Information section start

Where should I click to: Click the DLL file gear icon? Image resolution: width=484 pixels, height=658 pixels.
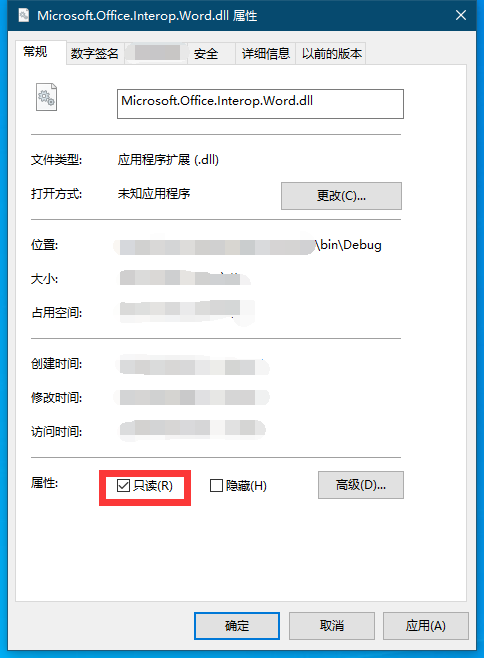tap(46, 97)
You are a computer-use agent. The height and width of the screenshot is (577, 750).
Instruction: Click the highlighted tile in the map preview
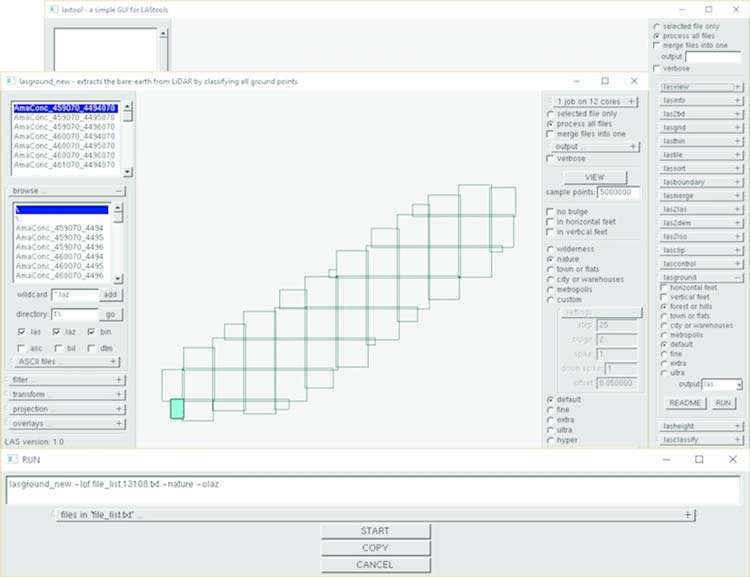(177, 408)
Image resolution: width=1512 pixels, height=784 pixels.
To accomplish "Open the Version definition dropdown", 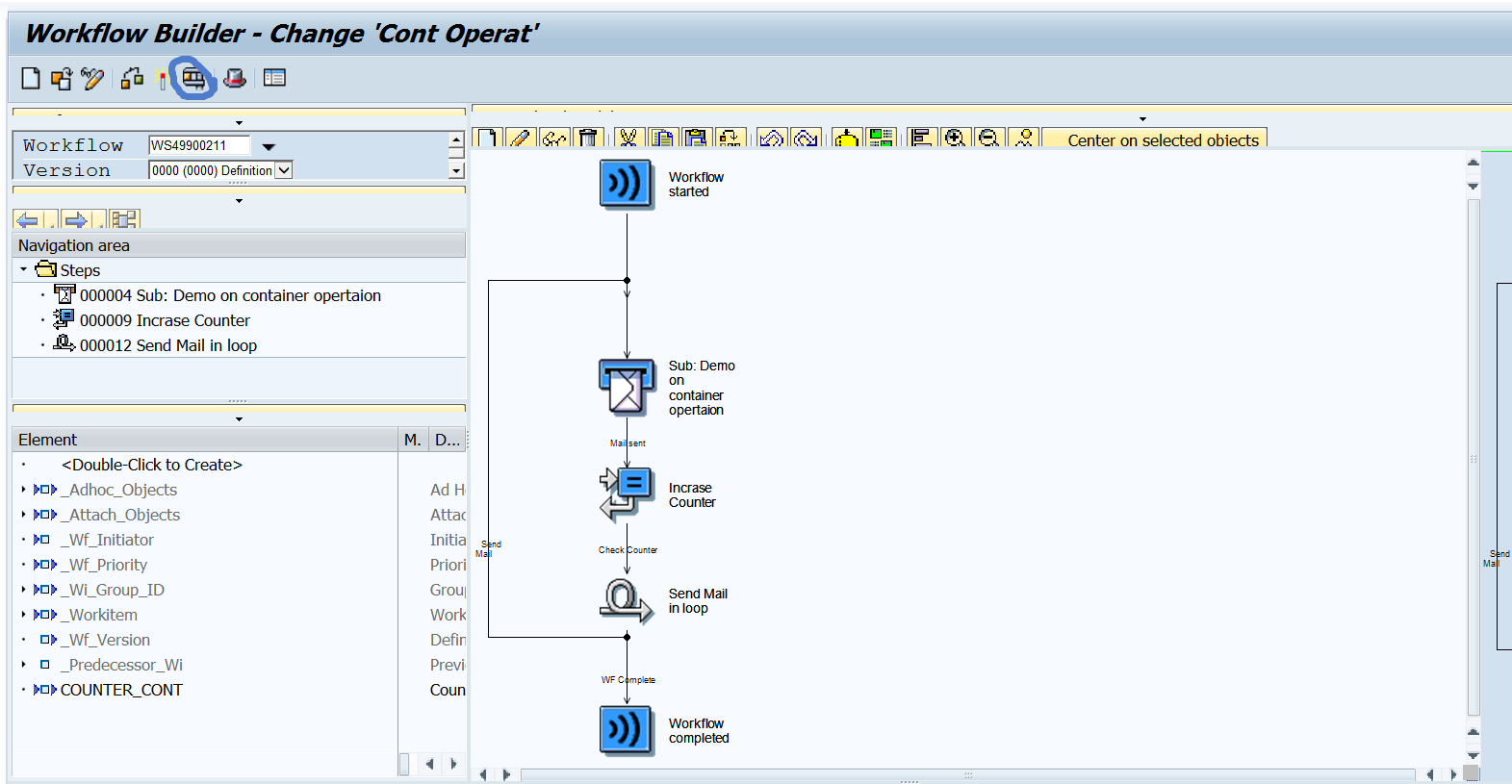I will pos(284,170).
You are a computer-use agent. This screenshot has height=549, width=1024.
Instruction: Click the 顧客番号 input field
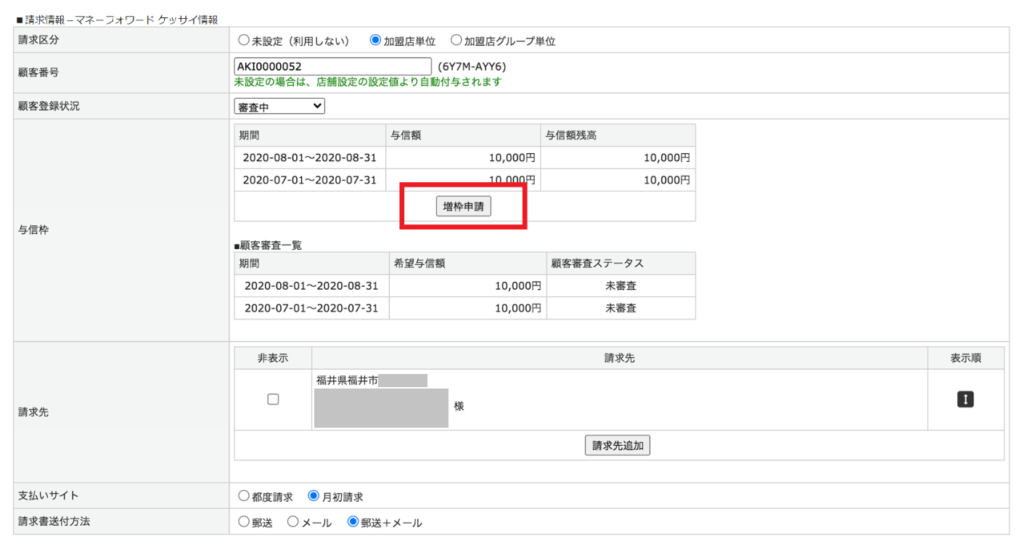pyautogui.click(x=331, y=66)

Information section end

◆ Problem
Your copy should consist only of the lines from the line holding "You are a computer-use agent. This" through the final line of the listing above, both included, with all pictures omitted.

◆ Solution for this problem
You are a computer-use agent. This screenshot has height=549, width=1024.
Instruction: Click the 顧客番号 input field
pyautogui.click(x=331, y=66)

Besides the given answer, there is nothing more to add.